I have just been looking through what vSphere 6.7 has coming, and one of the things I'm most excited about is the fact that we won't need to use multiple Clients any longer, if all the features that are supposed to be available are, in fact, available in the HTML5 Client. That's one of the biggest things because, for me, it's all about management. For the most part, all the other things that have made VMware invaluable in our lives should be working just as well, but a little bit more speed won't hurt.
What do I think about the stability of the solution?
The stability is okay. For the most part, when we have issues it's because the self-connections or the VPN connections between the cloud space and our internal network go down. It doesn't necessarily mean that access to those applications is cut off from the outside, because the applications are up. It's just the connectivity on the inside. Depending on the use case, if the application is hosted on the outside and it's being used by people on the inside - which in most cases is not the case - it's usually people who manage it who can't get to it. For the most part, we're okay with it.
How are customer service and technical support?
I rate tech support highly, for the help we get.
Which solution did I use previously and why did I switch?
Prior to having this, we had physical servers. We've virtualized almost everything that we can virtualize. I wish we could virtualize our IBM iSeries, the mainframe, which is impossible to do. But for everything else, I think we are pretty okay.
When selecting a vendor, I first look at
- proven industry standards
- good customer experience
- a robust infrastructure that is scalable and tested.
Usually, when we make recommendations, which is one of the things we do as infrastructure specialists, we evaluate several vendors and try to see which ones match up most with these criteria. Whichever one comes out ahead, comes out ahead.

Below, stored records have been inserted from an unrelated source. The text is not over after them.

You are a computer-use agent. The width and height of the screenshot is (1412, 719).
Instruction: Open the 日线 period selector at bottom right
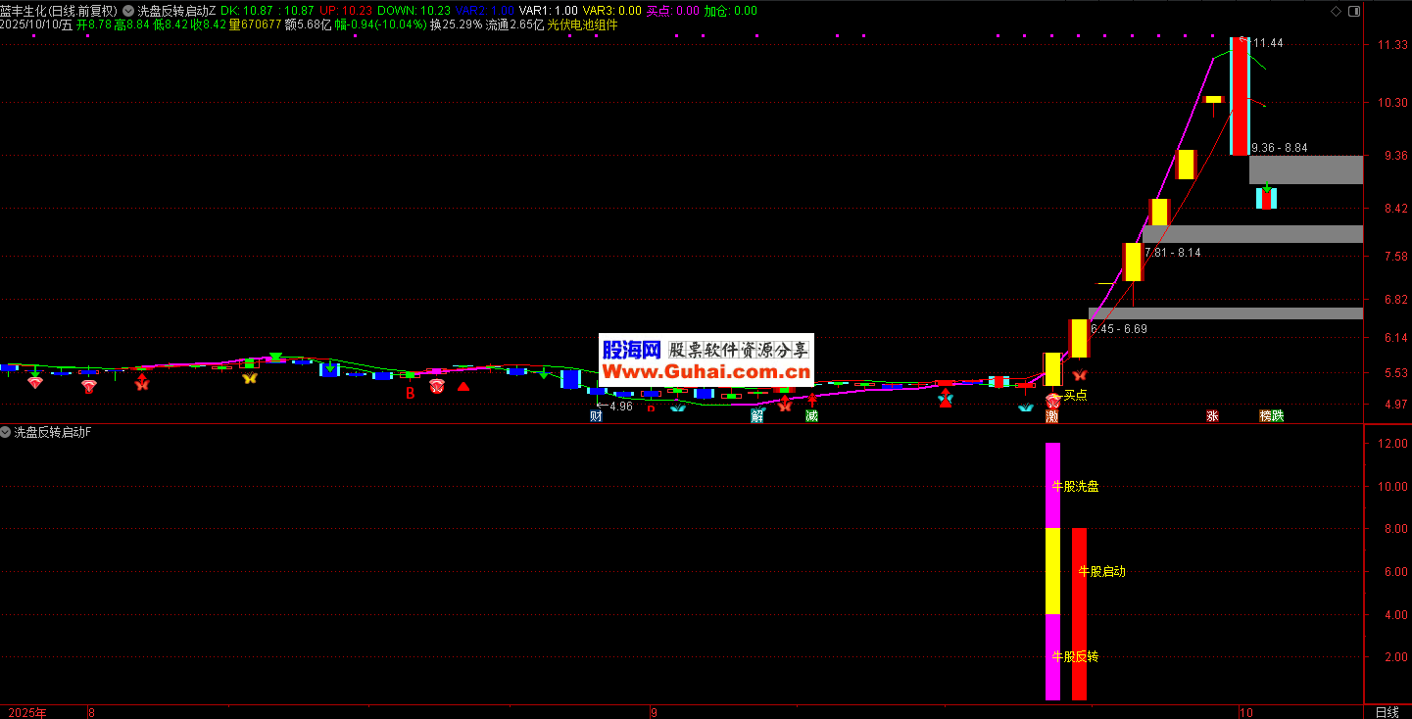click(1387, 712)
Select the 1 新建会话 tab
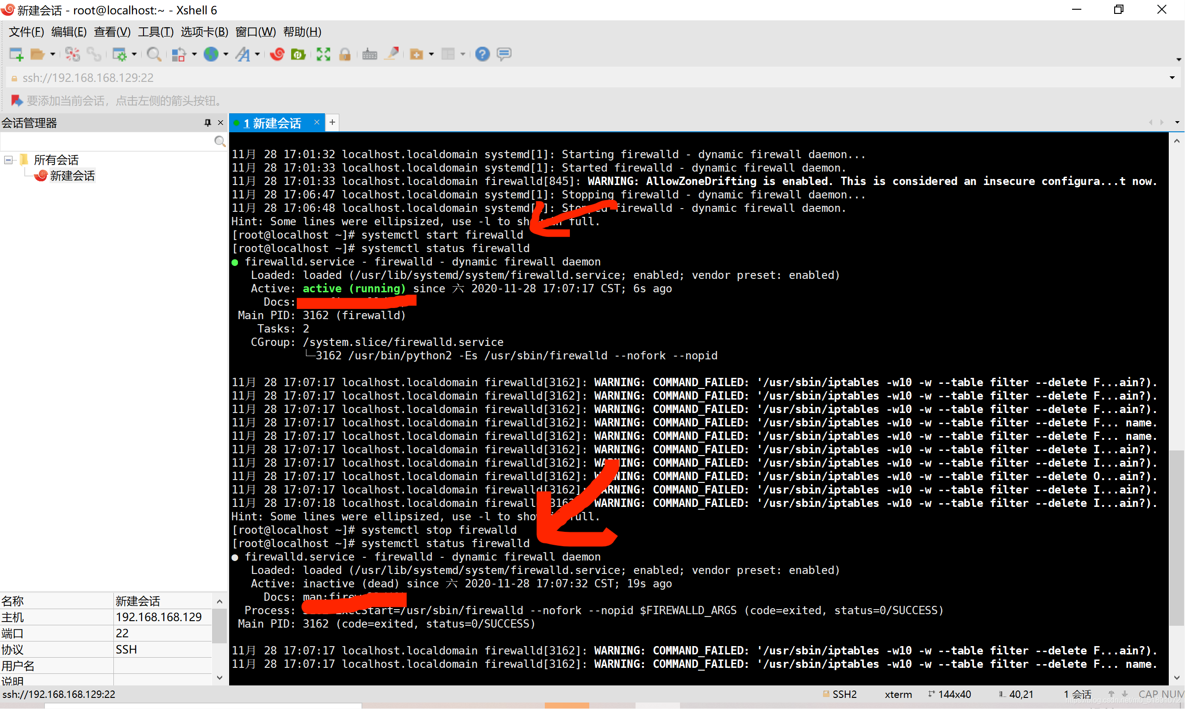 point(272,123)
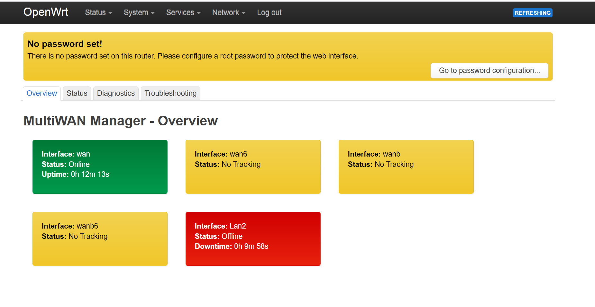Click the MultiWAN Manager Overview heading
The width and height of the screenshot is (595, 307).
(x=121, y=121)
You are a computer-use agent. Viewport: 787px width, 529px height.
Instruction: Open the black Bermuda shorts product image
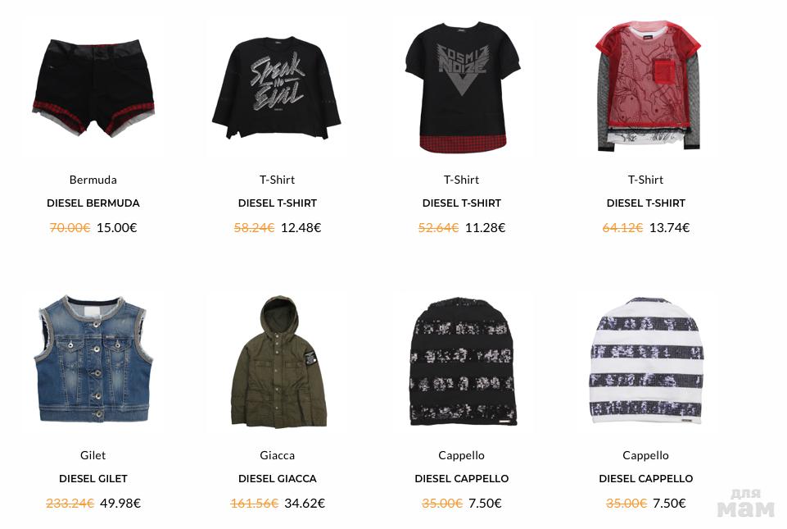point(93,87)

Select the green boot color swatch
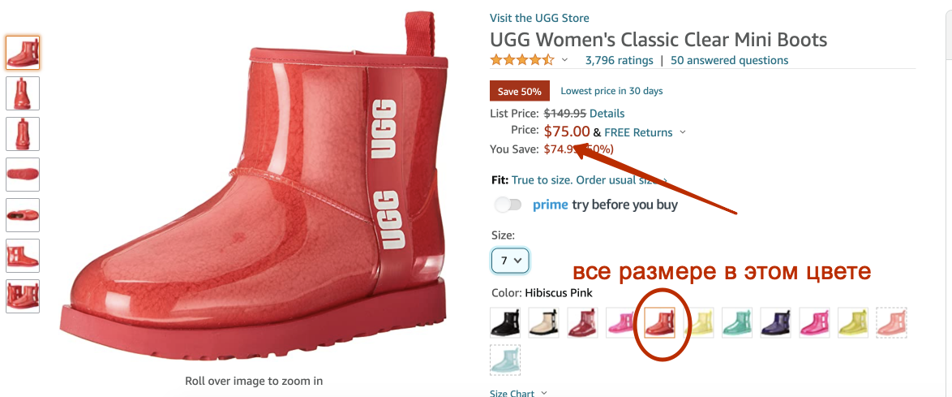pyautogui.click(x=737, y=322)
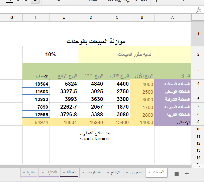Expand the المخزون tab menu arrow
The width and height of the screenshot is (205, 182).
[127, 172]
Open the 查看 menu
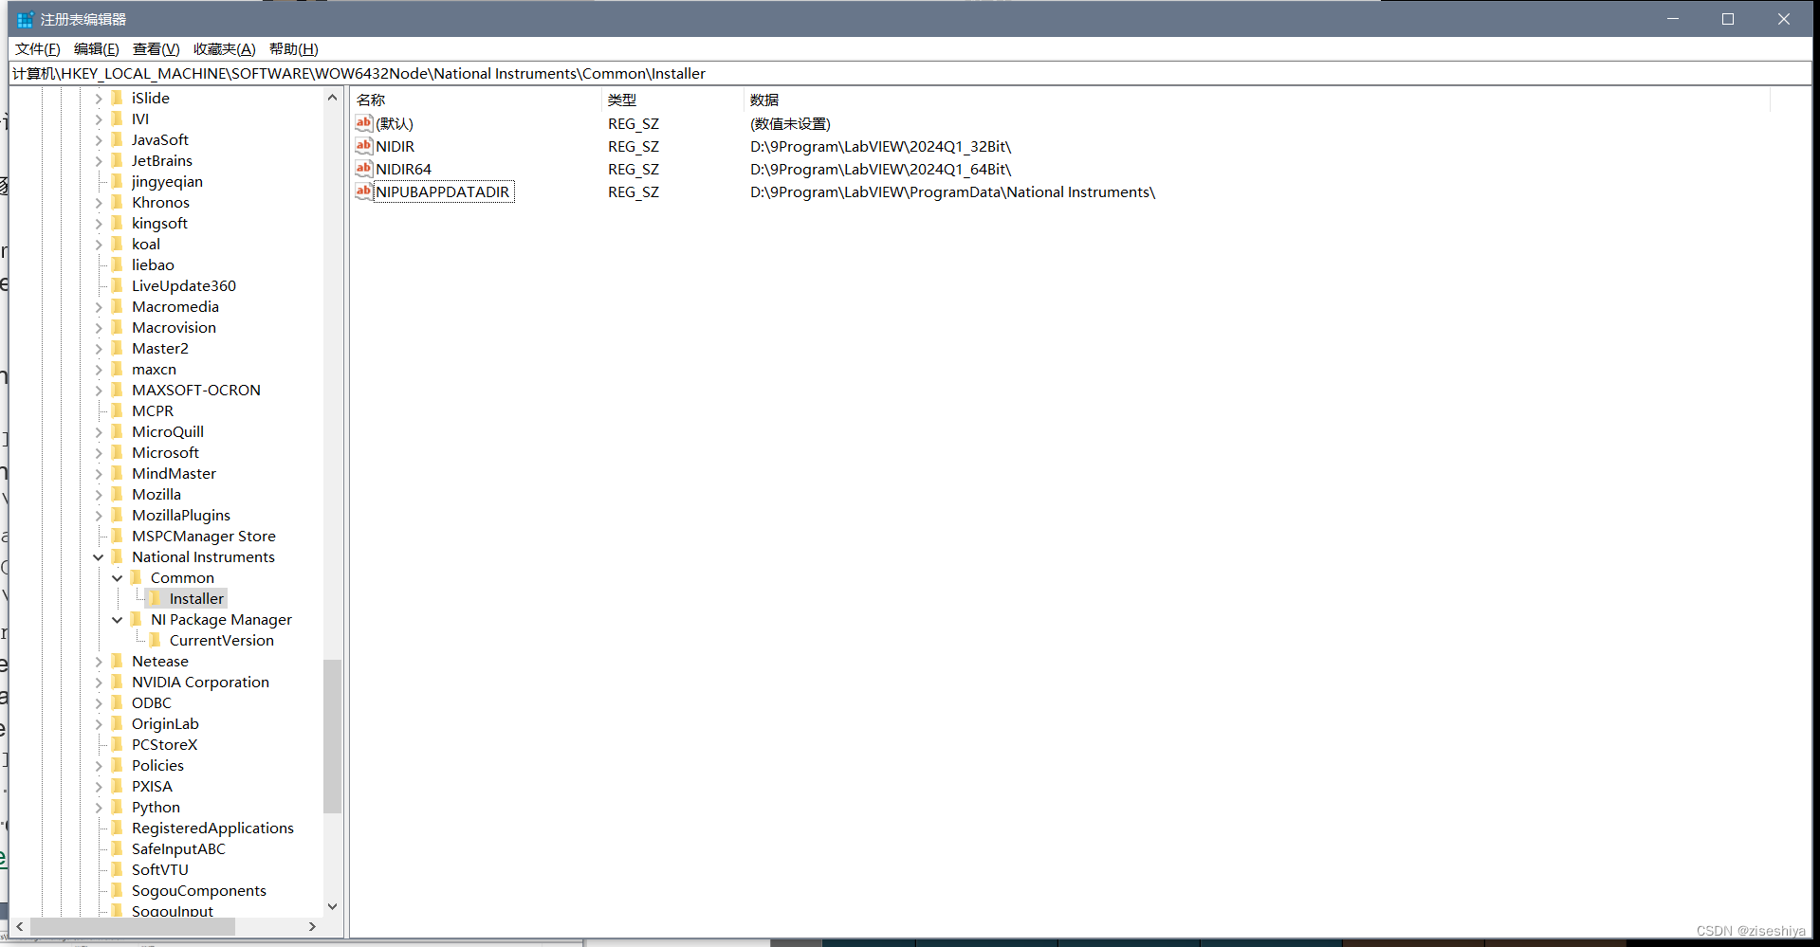This screenshot has height=947, width=1820. pos(156,48)
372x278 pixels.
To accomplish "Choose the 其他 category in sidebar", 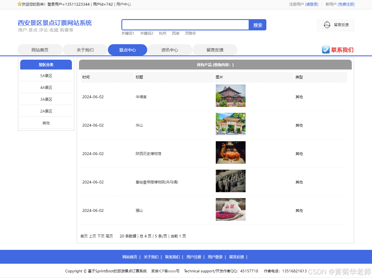I will (x=46, y=123).
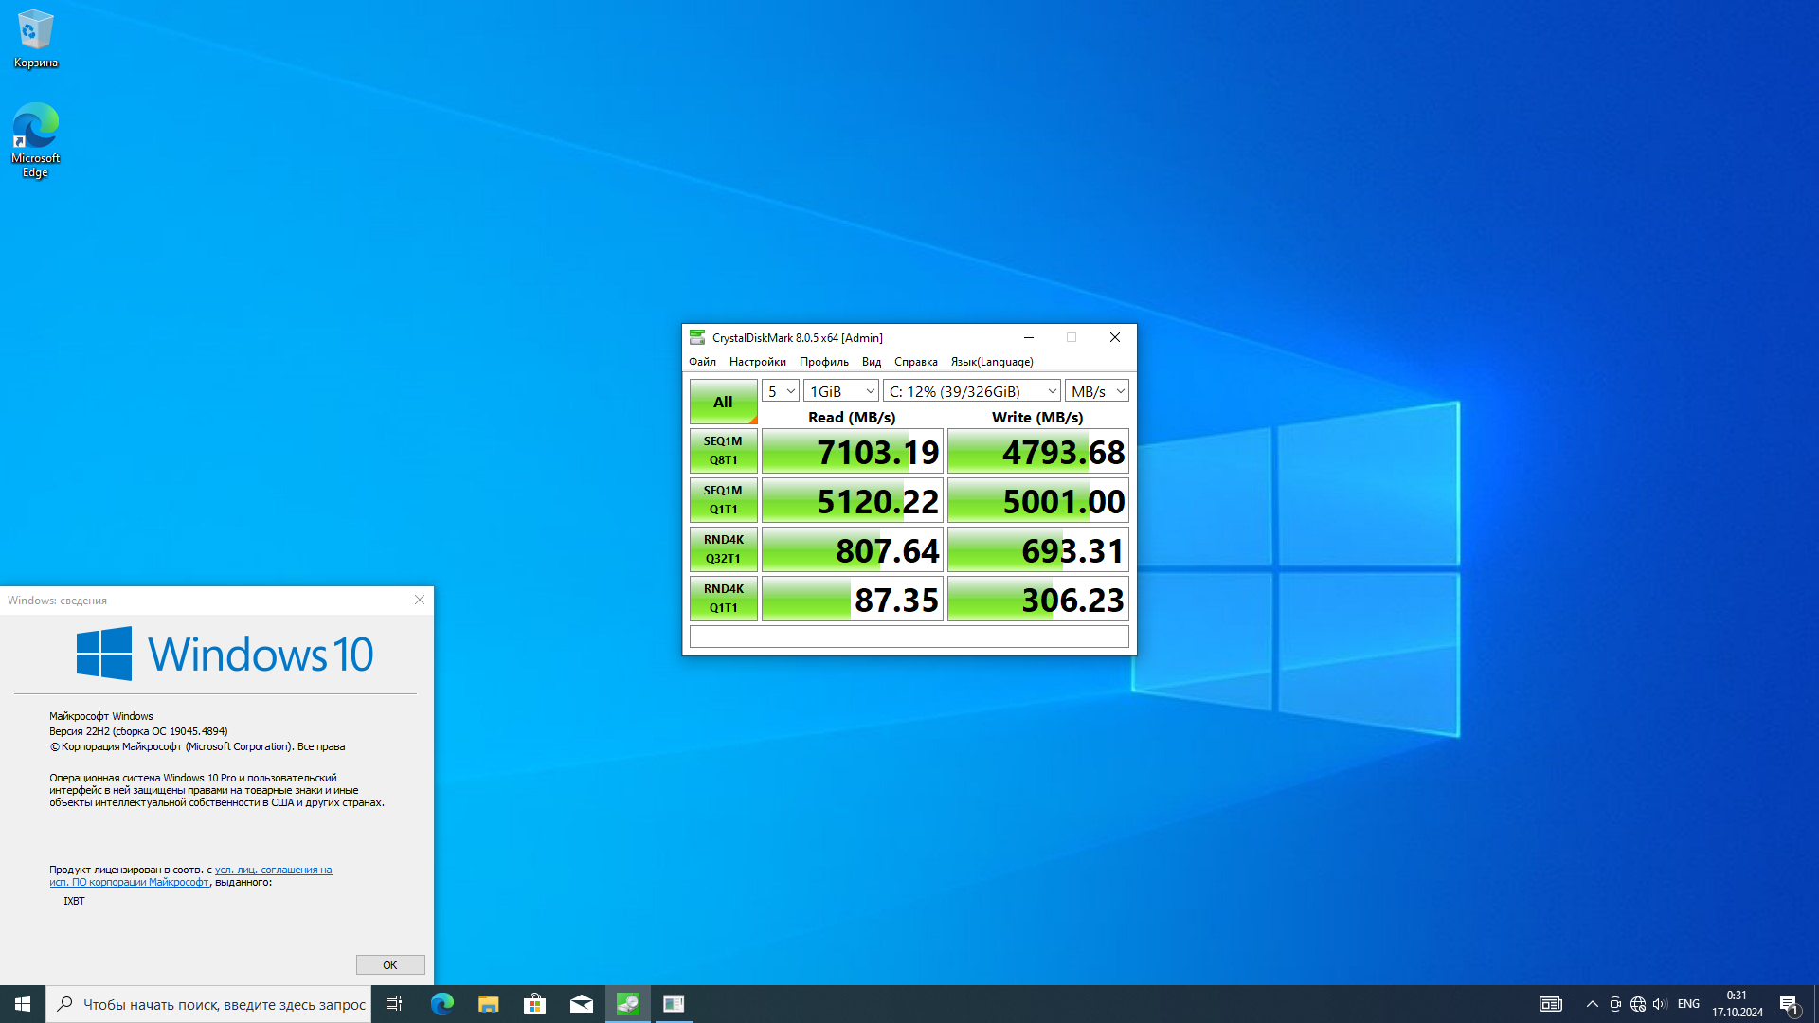Click volume icon in system tray
1819x1023 pixels.
(x=1659, y=1004)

How was the initial setup?
The NSX part of the setup was fairly complex: Setting up the networks and setting up the VPCs was a little bit challenging, but there was good support from both sides, from the VMware side and AWS side, to get things up and running the proper way, and that helped a lot.
What was our ROI?
We see a tremendous return on investment.
What other advice do I have?
If you're not on vSphere, you should get on it as soon as possible because it will only make your life easier. All the different innovations that have been coming out over the years have shown that it's only going to get better, especially with artificial intelligence, IoT, etc. With all the different technologies that are being proposed, VMware is always going to get better. From a technology standpoint, anybody who is in the industry needs to be on this because it just makes everything easier.
We have been using the built-in security features such VM Encryptions and support for TPM and VBS, and it has been hit or miss for us. In some instances we've used it and in some instances we haven't. But for the most part, I think it's okay.
We have started using some cloud technologies with it, partnering with AWS to do that. We have a couple of internet-facing applications that we have used, that we have deployed to the cloud, and the experience has been somewhat okay.
Because of the nature of our business, there is an apprehension toward actually putting information out on the cloud, if it's not a private cloud. So the latter is what we have chosen to do. We have been able to deploy applications into our own private cloud space, with dedicated pipes to the cloud, with firewalls on both sides of it. We do AD Federation Services to authenticate between the cloud space and our internal network, and we have domain controllers in the cloud as well. We have gone through the growing pains of going to the cloud and now we're working through the quirks and nuisances that come along with that.